The scholarship provides an up-to-$2,500 spending allowance for the following: travel, meal and lodging expenses and full tuition and fees.
The recipient may elect to receive continuing education or graduate academic credit for the course; graduate credit may be applied toward one of several master’s degrees offered by the Space Foundation and partner universities. This scholarship will not be awarded after 2013.
2013 Recipient
The 2013 winner in Lorraine Lightner, a teacher at Mainland High School in Daytona Beach, Fla. Find out more here.
Scholarship Honors Lifetime Learner
Funding for the Dr. Catherine Pedretty Space Scholarship for Teachers is provided by her daughter, Janet Stevens of Colorado Springs, Colo., who is the vice president – marketing and communications for the Space Foundation.

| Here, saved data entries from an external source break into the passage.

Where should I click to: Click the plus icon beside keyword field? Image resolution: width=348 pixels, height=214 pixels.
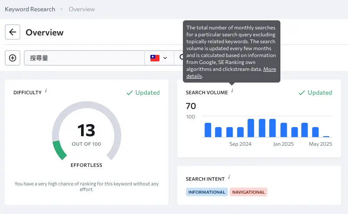[13, 58]
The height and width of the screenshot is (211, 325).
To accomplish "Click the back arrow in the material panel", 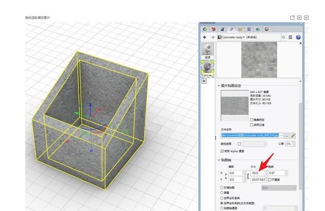I will pos(205,37).
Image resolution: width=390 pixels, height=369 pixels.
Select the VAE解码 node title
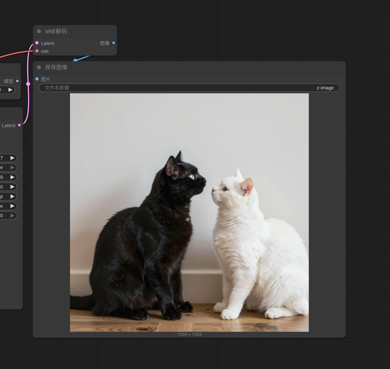pyautogui.click(x=56, y=31)
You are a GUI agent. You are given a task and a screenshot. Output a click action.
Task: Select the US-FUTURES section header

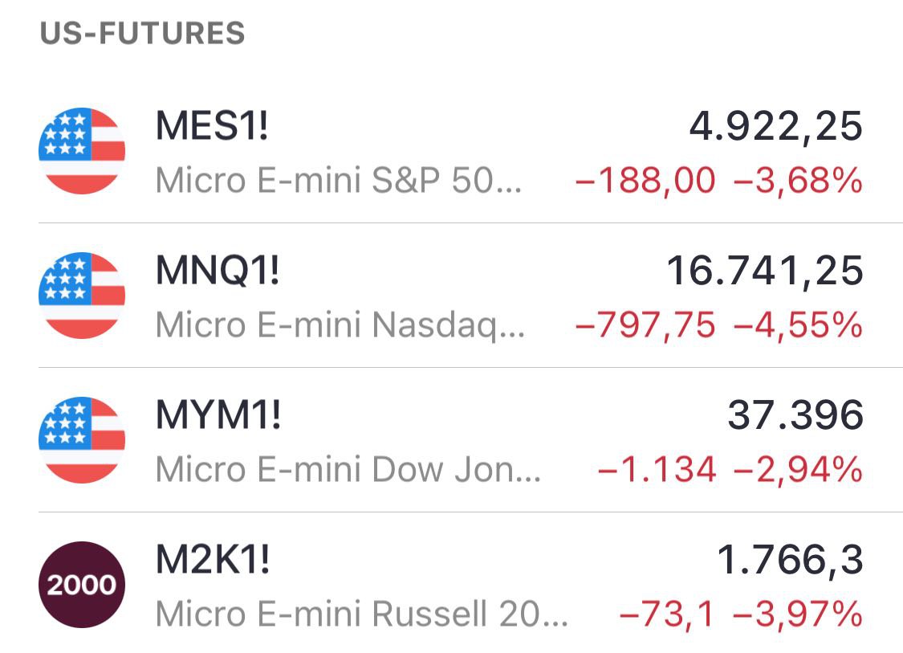point(143,34)
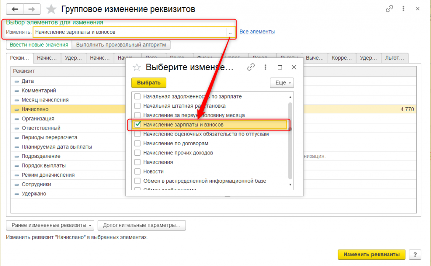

A lifetime learner, Dr. Catherine Frazer Partain Pedretty worked as a teacher and guidance counselor in Pinellas County Schools for 38 years and was director of guidance for Dunedin High School at the time of her retirement. Born in 1928 in Birmingham, Ala., Dr. Pedretty grew up in Tennessee. She excelled in the sciences and wanted to become a geologist, but, as was common during those times, she was steered away from a profession “not befitting a girl.” She majored in French and Spanish at the University of Tennessee, graduating with honors in 1949, the same year she married William L. Pedretty, an electrical engineer. She moved with her husband to North Carolina, Texas and then to Florida. While their four children were still young, Dr. Pedretty began working in a non-teaching job for Pinellas County Schools. She returned to school for her teaching certification, a master’s degree in curriculum and instruction from the University of South Florida and a Ph.D. in education from Florida State University. As a guidance counselor, she was most proud of the numerous times she helped young women pursue careers in engineering and science and in the role she played in getting her students accepted into the nation’s military academies. Her husband William died in 1996, after 47 years of marriage. In 2004 she married James Gecoma, who survives her. Dr. Pedretty died in 2010 of pancreatic cancer.
Pictured: 2013 Recipient Lorraine Lightner, a teacher at Mainland High School in Daytona Beach, Fla., left, and Dr. Pedretty, right.